Your task » Output the lines word for word, starting at the line that contains "The image size is (758, 726)." and ending after the line that contains "Image resolution: width=1470". Leave the pictures out.

Records provided »
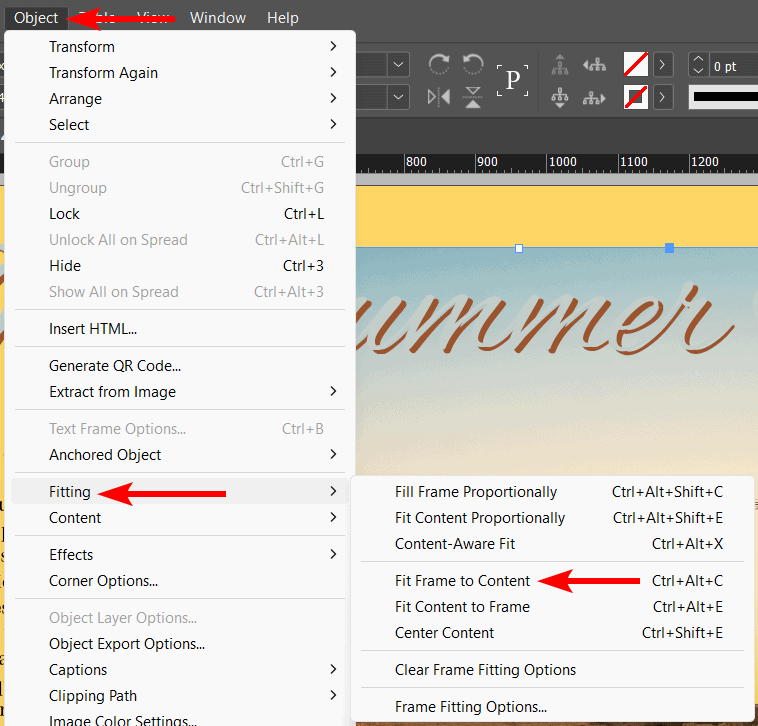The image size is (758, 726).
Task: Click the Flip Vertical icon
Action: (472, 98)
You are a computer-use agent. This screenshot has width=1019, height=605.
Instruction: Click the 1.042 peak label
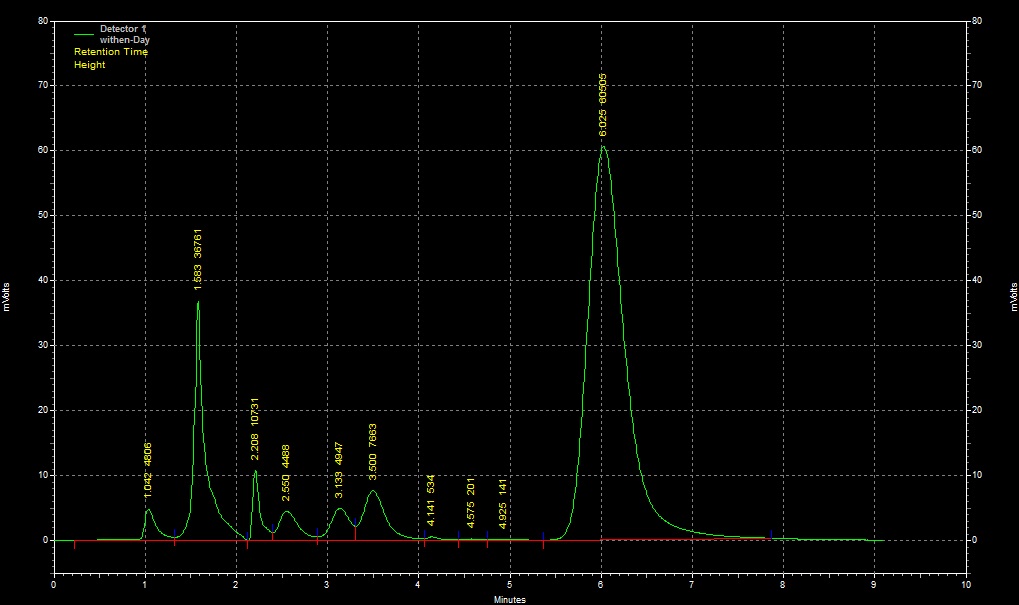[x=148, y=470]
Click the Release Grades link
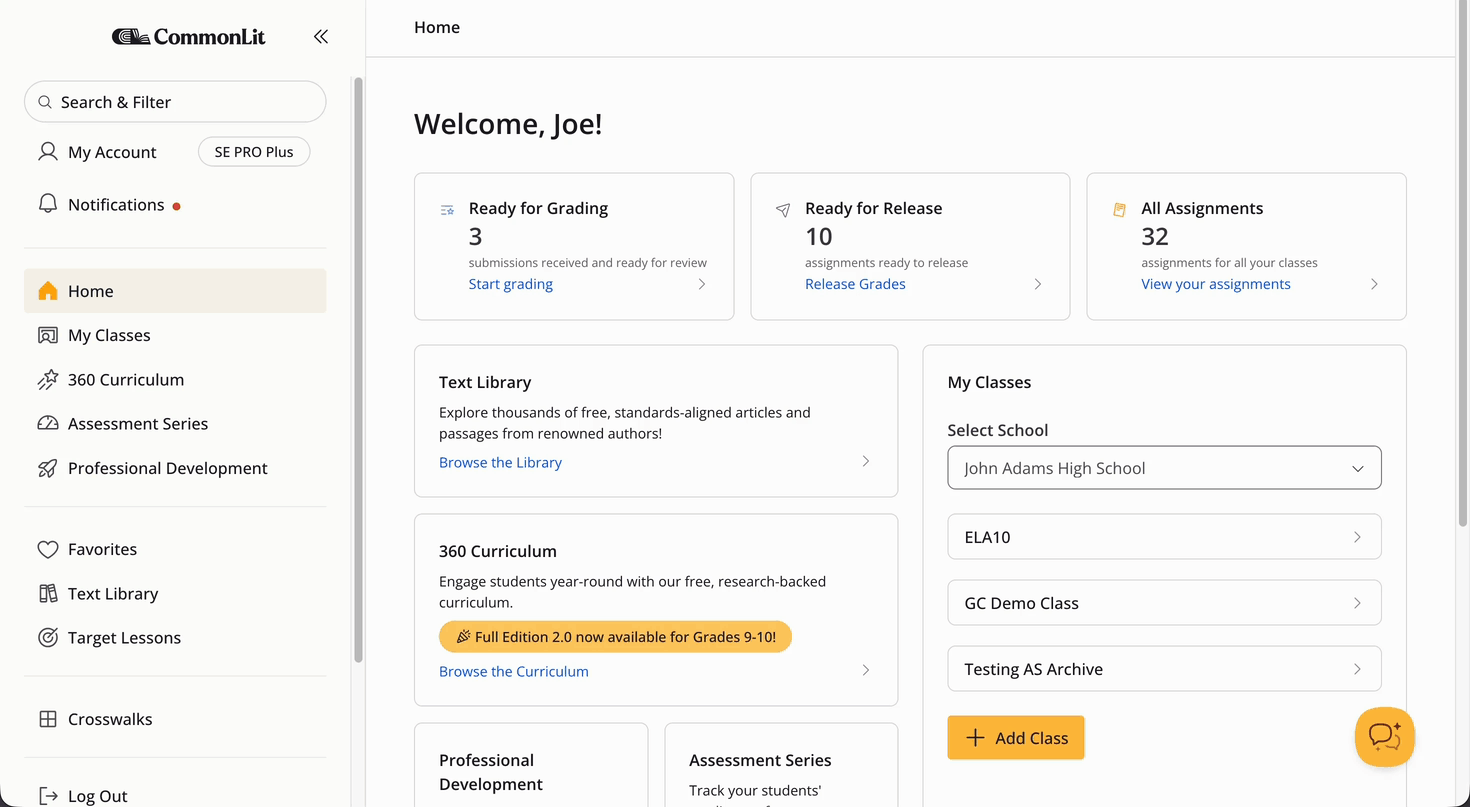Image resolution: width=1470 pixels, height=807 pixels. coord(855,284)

==

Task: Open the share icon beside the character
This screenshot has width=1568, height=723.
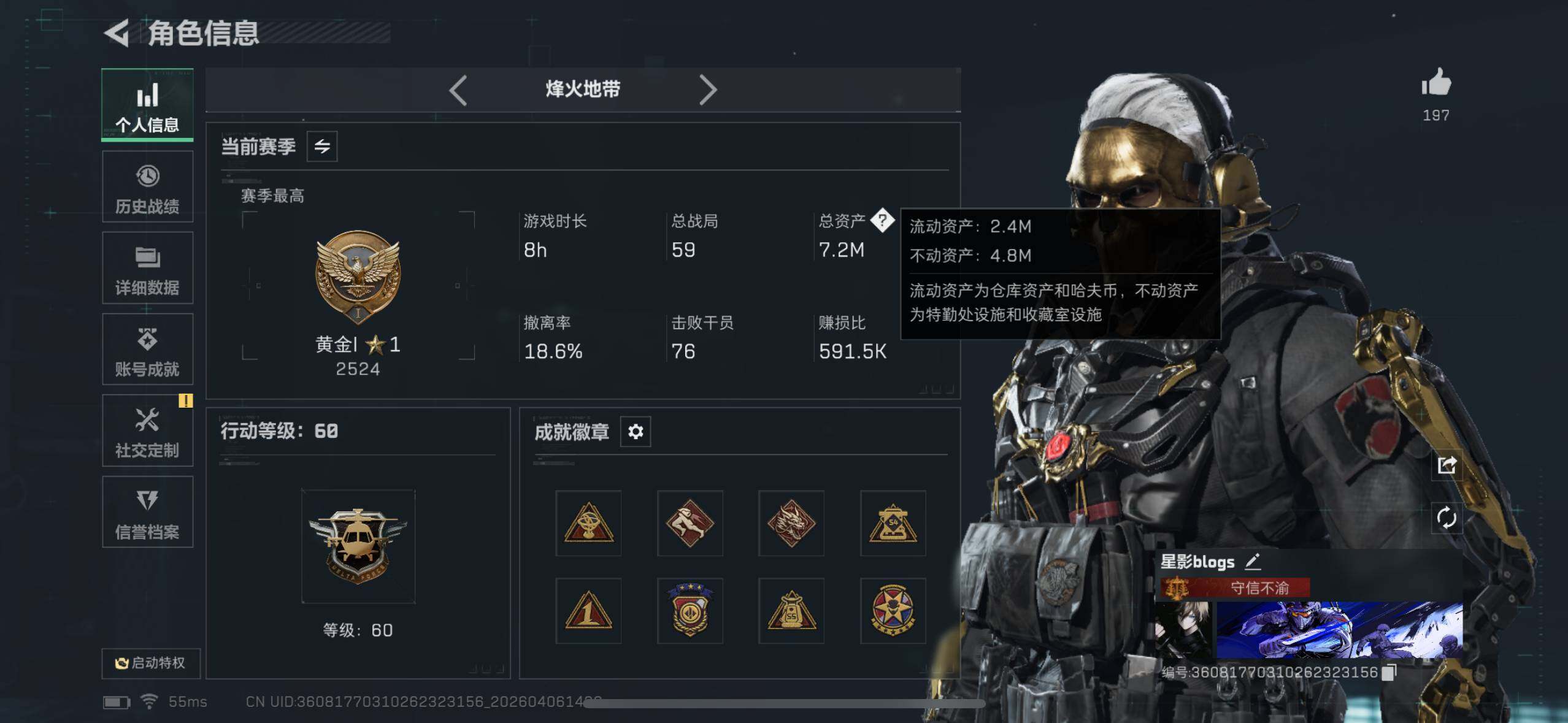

...

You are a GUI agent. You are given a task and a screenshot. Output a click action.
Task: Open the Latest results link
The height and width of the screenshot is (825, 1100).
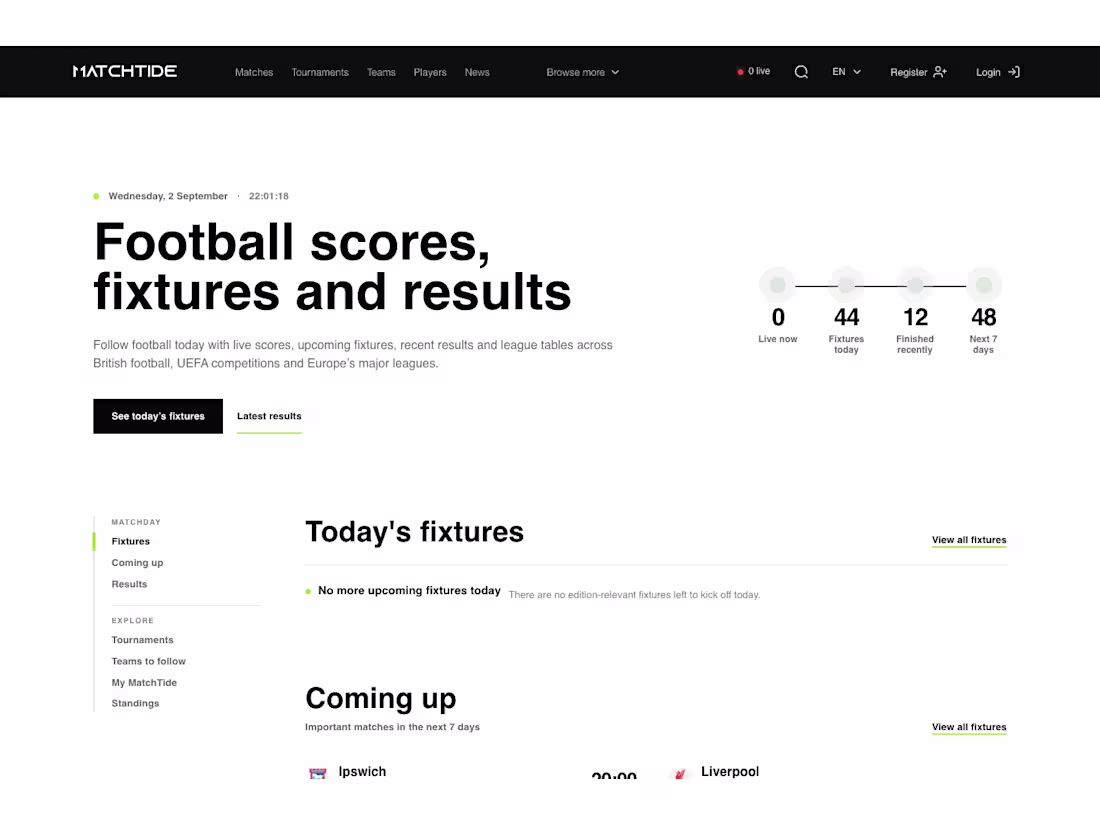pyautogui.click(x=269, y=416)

Reply to the exercise »
The image size is (758, 726).
Task: Click the Flip Vertical icon
Action: (472, 98)
You are a computer-use agent. This screenshot has width=1019, height=605.
Instruction: Click the 1.042 peak label
[x=148, y=470]
Click the Release Grades link
Image resolution: width=1470 pixels, height=807 pixels. coord(855,284)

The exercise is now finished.